• [Tâche à réaliser 1]: Recopiez le passage de l'extrait sur le thé du Sri Lanka compris entre « Au cours du » et « pandémie de coronavirus. », bornes incluses.
• [Tâche à réaliser 2]: Relevez toutes les personnes nommées dans l'extrait sur le thé du Sri Lanka.

• [Extrait du document]:
┄┄┄┄┄┄

Le maître du thé de Ceylan, Herman Gunaratne, figurait dans le groupe de 46 experts choisis par le président Rajapaksa pour lancer sa révolution biologique mais il en a été écarté le mois dernier, n’étant pas en phase avec le projet. Cet homme de 76 ans, qui cultive le « Virgin White », un des thés les plus chers au monde, vendu 2 000 dollars le kilo, redoute que la récolte annuelle du Sri Lanka s’élevant à 300 000 tonnes en moyenne, ne soit réduite de moitié.
Une interdiction inattendue
« L’interdiction inattendue a plongé l’industrie du thé dans le désarroi le plus total », dit-il dans sa plantation d’Ahangama, à 160 kilomètres au sud de Colombo. En revanche, « les conséquences pour le pays sont invraisemblables ». « Si nous passons au tout biologique, nous perdrons 50 % de la récolte, (mais) les prix eux n’augmenteront pas de 50 % », ajoute Herman Gunaratne.
Pour Sanath Gurunada, qui gère des plantations de thé biologique et conventionnel à Ratnapura, au sud-est de Colombo, les effets de l’interdiction d’engrais se font déjà sentir. « Si l’interdiction est maintenue, la récolte commencera à s’effondrer dès octobre et nous verrons les exportations sérieusement affectées en novembre ou décembre », prévient Sanath Gurunada. Sa plantation comporte une section biologique pour le tourisme, mais elle n’est pas économiquement viable, car le thé bio coûte dix fois plus cher à produire et le marché est limité, explique-t-il.
Au cours du premier semestre de 2021, la récolte de thé a battu le record de 160 000 tonnes grâce à une météo favorable et aux stocks d’engrais restants. Puis le rendement a commencé à diminuer à partir de juillet.
La réaction des industriels
Pour W.A. Wijewardena, ancien gouverneur adjoint de la Banque centrale et analyste économique, le projet est un « rêve aux coûts sociaux, politiques et économiques inimaginables ». La sécurité alimentaire du Sri Lanka est « compromise » et, dit-il, « s’aggrave de jour en jour ». De surcroît, l’espoir d’un retour à la croissance au Sri Lanka, dont le PIB s’est contracté de plus de 3 % l’an dernier, a été anéanti par la pandémie de coronavirus.

┄┄┄┄┄┄

• [Enregistrements]:
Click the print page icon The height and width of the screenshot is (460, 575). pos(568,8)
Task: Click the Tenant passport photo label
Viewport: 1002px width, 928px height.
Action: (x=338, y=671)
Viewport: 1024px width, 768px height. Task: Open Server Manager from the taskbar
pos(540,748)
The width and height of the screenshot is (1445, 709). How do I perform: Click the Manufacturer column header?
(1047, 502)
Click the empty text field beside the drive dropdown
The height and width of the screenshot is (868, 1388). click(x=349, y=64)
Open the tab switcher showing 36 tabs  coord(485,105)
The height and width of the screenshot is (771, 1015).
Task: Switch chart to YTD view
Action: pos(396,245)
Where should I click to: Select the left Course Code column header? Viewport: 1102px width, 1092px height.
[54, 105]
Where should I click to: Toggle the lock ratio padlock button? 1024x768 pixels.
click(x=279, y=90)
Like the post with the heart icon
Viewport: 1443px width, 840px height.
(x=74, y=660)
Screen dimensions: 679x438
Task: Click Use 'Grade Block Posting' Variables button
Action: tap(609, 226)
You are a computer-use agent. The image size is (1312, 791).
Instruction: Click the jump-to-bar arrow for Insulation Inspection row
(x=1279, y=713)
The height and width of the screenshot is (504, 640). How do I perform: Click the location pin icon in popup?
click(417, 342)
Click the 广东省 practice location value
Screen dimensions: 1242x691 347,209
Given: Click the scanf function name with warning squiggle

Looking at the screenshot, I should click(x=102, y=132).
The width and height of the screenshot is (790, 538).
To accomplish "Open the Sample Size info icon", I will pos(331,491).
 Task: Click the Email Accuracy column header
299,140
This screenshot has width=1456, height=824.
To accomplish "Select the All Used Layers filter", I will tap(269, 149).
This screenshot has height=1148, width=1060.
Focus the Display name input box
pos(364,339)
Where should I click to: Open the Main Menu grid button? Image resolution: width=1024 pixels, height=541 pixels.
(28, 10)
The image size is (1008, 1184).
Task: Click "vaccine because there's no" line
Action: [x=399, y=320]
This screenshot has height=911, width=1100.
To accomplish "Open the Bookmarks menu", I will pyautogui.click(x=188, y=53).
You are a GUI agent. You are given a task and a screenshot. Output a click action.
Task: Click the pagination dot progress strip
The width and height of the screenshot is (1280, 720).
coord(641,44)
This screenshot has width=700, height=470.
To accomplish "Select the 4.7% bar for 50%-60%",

┄┄┄┄┄┄

• [Résultat de tâche 1]:
Au cours du premier semestre de 2021, la récolte de thé a battu le record de 160 000 tonnes grâce à une météo favorable et aux stocks d’engrais restants. Puis le rendement a commencé à diminuer à partir de juillet.
La réaction des industriels
Pour W.A. Wijewardena, ancien gouverneur adjoint de la Banque centrale et analyste économique, le projet est un « rêve aux coûts sociaux, politiques et économiques inimaginables ». La sécurité alimentaire du Sri Lanka est « compromise » et, dit-il, « s’aggrave de jour en jour ». De surcroît, l’espoir d’un retour à la croissance au Sri Lanka, dont le PIB s’est contracté de plus de 3 % l’an dernier, a été anéanti par la pandémie de coronavirus.

• [Résultat de tâche 2]:
- Herman Gunaratne
- Rajapaksa (le président)
- Sanath Gurunada
- W.A. Wijewardena